The event is attended by a broad cross-section of the desi legal community in New York, and non-lawyers as well. My first year at the event, an attorney for whom I had once interned spoke about Parents Involved in Community Schools v. Seattle School District No. 1, a case that had wound its way to the Supreme Court and succeeded in challenging the voluntary desegregation policies adopted by school districts in Seattle and Louisville. She talked about that case in relation to the threats to affirmative action that emerged in the two Michigan lawsuits that made it up to the Court in 2003, and against the backdrop — ever-present in matters of race and education — of Brown v. Board.
The contemporary history of civil rights, creeping steadily away from separate-is-not-equal, was laid out before us and could have served as a call to action for an emerging generation of South Asian activists and allies. Instead, at the end of the talk, came the coup de grâce. In a room full of very well-educated people of color someone asked the question, “What does all of this have to do with us?”
South Asian Americans have a complicated relationship to the civil rights movement. Many of us are here because, at the same time lunch counters and water fountains were desegregated, so too were our borders. The Immigration and Nationality Act Amendments of 1965 eliminated race as a factor in determining who could enter the country and who could not, resulting in a dramatic rise in the number of immigrants from Asia, Africa and Latin America – a diversification of the United States that arguably contributed to the election of Barack Obama as President. At the same time, South Asian Americans are among the group some have labeled “model minorities,” a moniker that undermines the premises of the civil rights movement and serves as little more than catch-all for obnoxious stereotypes. (Commentary in Forbes c. 2009: “Most Americans know only one thing about Indians—they are really good at spelling bees.” What?)

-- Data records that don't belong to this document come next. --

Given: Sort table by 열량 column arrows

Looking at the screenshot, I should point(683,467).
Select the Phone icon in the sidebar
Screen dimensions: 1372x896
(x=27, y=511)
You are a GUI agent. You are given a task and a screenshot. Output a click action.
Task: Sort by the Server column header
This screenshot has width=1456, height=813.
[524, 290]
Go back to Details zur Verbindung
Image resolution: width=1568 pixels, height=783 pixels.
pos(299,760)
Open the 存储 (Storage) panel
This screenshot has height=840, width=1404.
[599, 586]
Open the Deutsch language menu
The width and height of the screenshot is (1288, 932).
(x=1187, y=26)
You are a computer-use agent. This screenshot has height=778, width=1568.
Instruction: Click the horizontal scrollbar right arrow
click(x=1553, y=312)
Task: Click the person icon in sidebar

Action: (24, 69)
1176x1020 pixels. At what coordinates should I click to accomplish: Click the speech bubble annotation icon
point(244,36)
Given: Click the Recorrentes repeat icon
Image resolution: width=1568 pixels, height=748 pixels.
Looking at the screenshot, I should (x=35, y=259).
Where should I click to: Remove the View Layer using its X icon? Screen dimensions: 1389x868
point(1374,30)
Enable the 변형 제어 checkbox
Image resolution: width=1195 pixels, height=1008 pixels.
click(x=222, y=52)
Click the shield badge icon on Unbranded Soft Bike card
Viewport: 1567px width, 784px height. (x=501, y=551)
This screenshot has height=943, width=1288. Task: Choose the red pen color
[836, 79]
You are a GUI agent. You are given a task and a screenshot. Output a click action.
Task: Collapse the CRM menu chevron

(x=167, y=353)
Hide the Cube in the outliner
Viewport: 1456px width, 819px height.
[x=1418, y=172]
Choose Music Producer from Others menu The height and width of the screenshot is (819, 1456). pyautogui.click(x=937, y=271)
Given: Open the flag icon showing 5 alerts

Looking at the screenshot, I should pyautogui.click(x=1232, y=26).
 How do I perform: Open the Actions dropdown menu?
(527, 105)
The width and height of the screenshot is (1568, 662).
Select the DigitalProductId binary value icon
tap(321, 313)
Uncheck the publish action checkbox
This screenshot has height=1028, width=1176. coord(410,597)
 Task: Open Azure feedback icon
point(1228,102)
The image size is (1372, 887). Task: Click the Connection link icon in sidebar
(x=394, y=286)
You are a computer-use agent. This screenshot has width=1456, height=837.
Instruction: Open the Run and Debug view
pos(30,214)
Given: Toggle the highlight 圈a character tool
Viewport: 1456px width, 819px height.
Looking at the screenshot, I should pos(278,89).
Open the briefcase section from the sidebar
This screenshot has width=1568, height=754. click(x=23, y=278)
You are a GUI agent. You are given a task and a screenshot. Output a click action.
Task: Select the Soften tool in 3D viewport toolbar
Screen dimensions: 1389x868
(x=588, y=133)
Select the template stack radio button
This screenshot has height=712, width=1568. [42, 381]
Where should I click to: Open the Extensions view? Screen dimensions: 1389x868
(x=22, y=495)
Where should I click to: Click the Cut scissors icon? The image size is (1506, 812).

The trouble with terms like “model minority” is that they have the power to allure. After all, who doesn’t want to believe that they “made it” on merit alone, that they broke away from the pack because they were just that good? Looking back to see the barriers in other people’s way is uncomfortable and perhaps unnerving. Terms like “model minority” also have the power to obscure. Many South Asian Americans face tremendous challenges lifting themselves up from the proverbial bootstraps, no matter how hard they try.
As reported by South Asian Americans Leading Together (SAALT), a national advocacy organization, approximately one-quarter of Bangladeshis and Pakistanis in the U.S. survive with incomes below 125 percent of the poverty line.
Also, as previously noted on this blog, Indians make up the sixth largest undocumented immigrant population in the country, a 64 percent in the last ten years. But you wouldn’t know any of this by reading the mainstream media, which shapes not only how white America sees “the Other” but also how the brown bourgeoisie see themselves.
So, in a way, I wasn’t surprised when someone asked about the relevance of civil rights, even at an event focused on South Asians and social justice. Ours is a community in which racism operates through a process of divide, conceal and conquer. The question is: what to do about it?
At SABANY, we have launched a series of educational workshops entitled “Lawyering for Social Change” in which we discuss topics such as class and work or discrimination and hate crimes with a focus on how these issues play out for the South Asian community. The goal is to move away from myths and stereotypes and create the space for a more realistic conversation about the desi experience in the U.S. This year, we are also going to launch a pro bono clearinghouse to connect low-income South Asians and the community-based organizations that serve them to free legal services. Thumbing our nose at the model minority concept, we aim to create a system through which those of us who enjoy class privilege can deploy our legal skills to benefit those who do not.
Ultimately, through these and other activities, the hope is that we can do our part to change the relationship that South Asians have with the struggle for racial justice in America. Because the question should not be, “what does all of this have to do with us?” Instead, we should ask, “in what ways could it possibly not?”